В этом отношении знаменательна иезуитская «концепция» о группе «А» и группе «Б» в промышленности. Группа «А» – это производство средств производства, а группа «Б» – это производство средств потребления. Так вот, группа «А» должна была неимоверно опережать группу «Б», так, что мясорубка, ступка с пестиком, резиновые галоши и чугунки должны были выпускаться вечно, но так, чтобы за ними все–таки стояла очередь как за вареной колбасой из «заменителя» мяса, целлюлозы.

Дураку понятно, что танк – основная ударная сила нашей армии, требует до сорока тонн металла в чистом виде, не считая металлической стружки и других отходов, значит, нужны мощные экскаваторы Уралмаша для добычи различных руд и топлива для домен. Для самолетов и ракет надо много алюминия, поэтому настроили столько алюминиевых заводов, что даже на ложки и кастрюльки для народа начало хватать. Даже сегодня мы не знаем, куда девать алюминий, а потому и понужаем его за границу, обрушив мировые цены на него. Вот этот комплекс войны и должны были обслуживать грамотные люди, чтобы не наделали слишком много брака. Но вперед смотреть не могли, поэтому электронику и компьютеры запретили, как вражескую науку, и лет через десять буквально начали кусать локти, но было уже поздно, навсегда поздно.

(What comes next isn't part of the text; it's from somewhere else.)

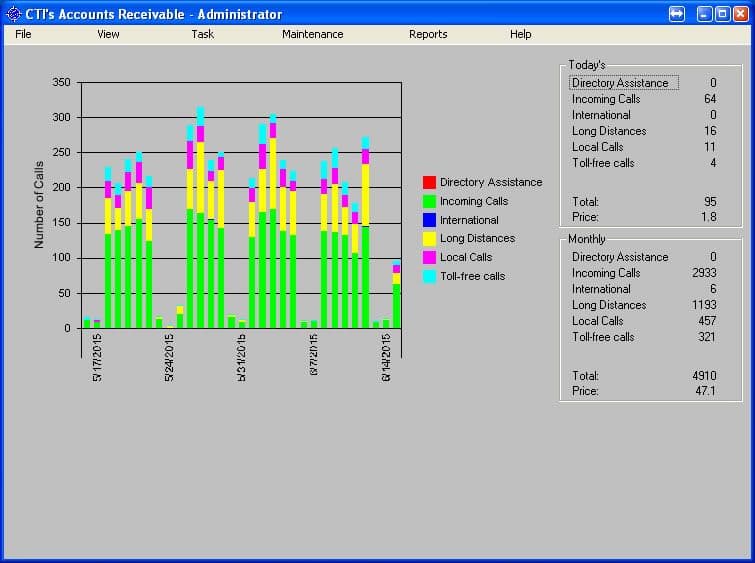Close the Accounts Receivable window

tap(742, 14)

Что касается других отраслей знаний, то их разделили на две неравные кучки. Меньшая кучка составляла знания, способствующие производству не только танков, но и бактерий с вирусами для войны, химических соединений для этой же цели. Это произошло, правда, после прокола с кибернетикой и генетикой, то есть лет тридцать всего назад, даже меньше. Эти знания причислили тоже к группе «А». Большая же «кучка» знаний, как бы сегодня ненужных для войны, в свою очередь, была поделена на «перспективные» и «бесперспективные» для войны. На перспективные давали немного денег, бесперспективные совсем не закрыли, но жестко «упорядочили». За перспективные для войны научные направления знаний хватались как утопающий за случайную соломинку, не рассуждая, спасет она его или нет. Просто гадали, вдруг выйдет чудо, и очередной ученый что–нибудь изобретет эдакое, «асимметричное» и сверхдешевое для ответа врагам, в которых ходил у нас весь мир, исключая те немногие страны, в которых нам удалось посадить своих ставленников.

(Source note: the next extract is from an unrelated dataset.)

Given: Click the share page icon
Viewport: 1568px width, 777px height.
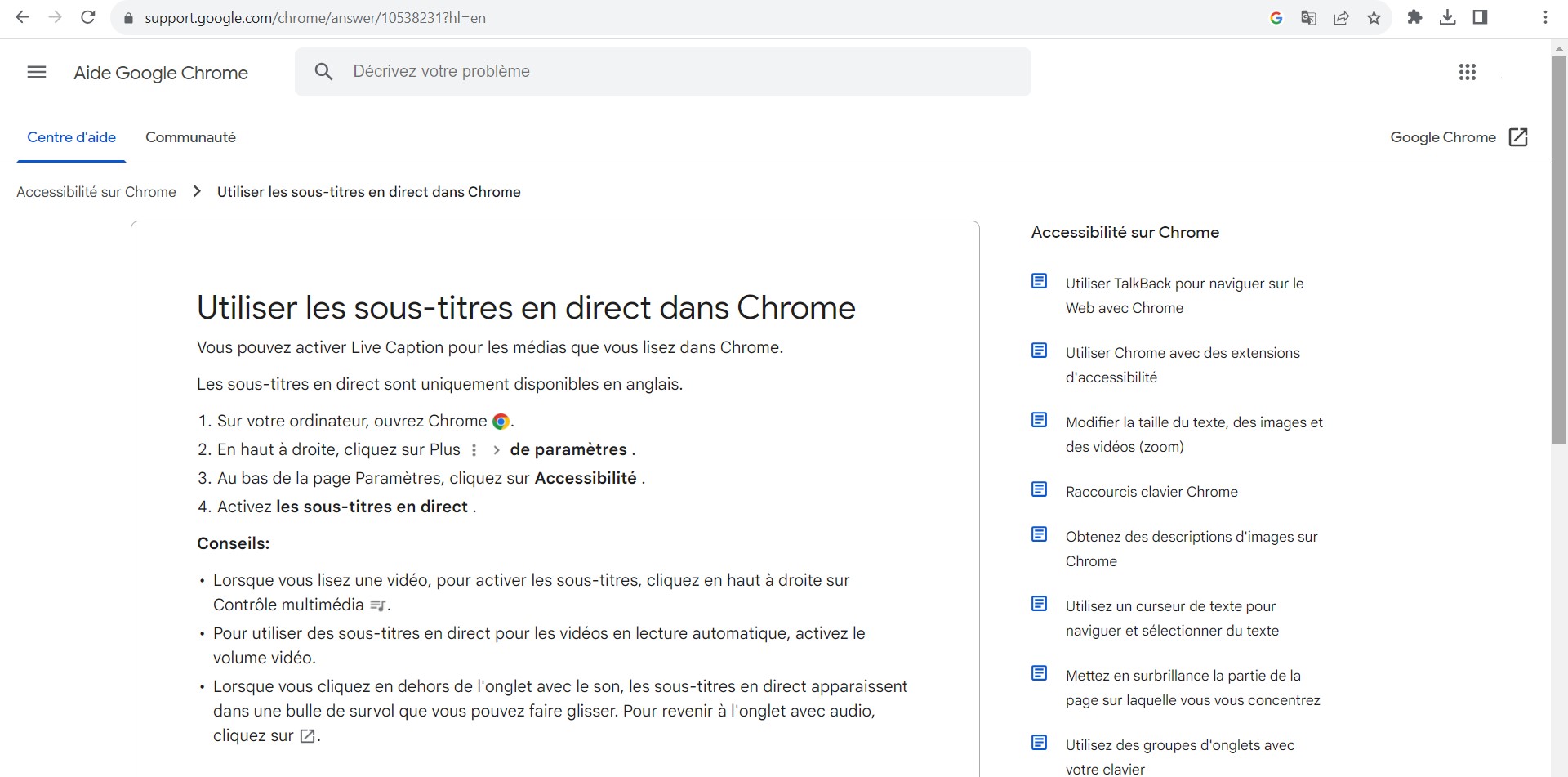Looking at the screenshot, I should pos(1341,18).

Бесперспективные для войны науки надо рассмотреть подробнее, ибо они и делают наш технически грамотный народ безграмотным как человека. Это, во–первых, учения о личности человека. Надо было ни в коем случае не допустить, чтобы эти знания, культивируемые на всей остальной части земного шара, попали в наши с вами головы. Но и без них совсем нельзя. Поэтому человека стали представлять только как часть коллектива, винтик машины, называемой «советский народ – строитель коммунизма». Заострив нас на этом, можно было вообще не говорить об уникальности человеческой личности, об его правах, вытекающих из его же особенностей, можно было спрятать от народа Всеобщую декларацию прав и свобод человека. Можно было через каждые пару слов упоминать Хельсинкские соглашения с трибун, в то время как никто из народа не знал, в чем же они заключаются. Заглушить все зарубежные радиостанции подряд у нас не хватило бы электрической мощности, да и совестно все–таки, поэтому глушили только русскоязычные «голоса». А дома создали такие условия изучения иностранных языков, чтобы народ ни в коем случае не мог переводить на слух, а мог бы только переводить глазами, глядя в журнал с описанием очередного зарубежного военно–технического решения какого–либо вопроса. Как вы сами понимаете, по радиостанциям таких данных не передают. Там все больше обращаются к душе человека, а не к научно–техническим проблемам, тем более, военным. Поэтому с образованием у нас все шло хорошо, вернее, так как нужно.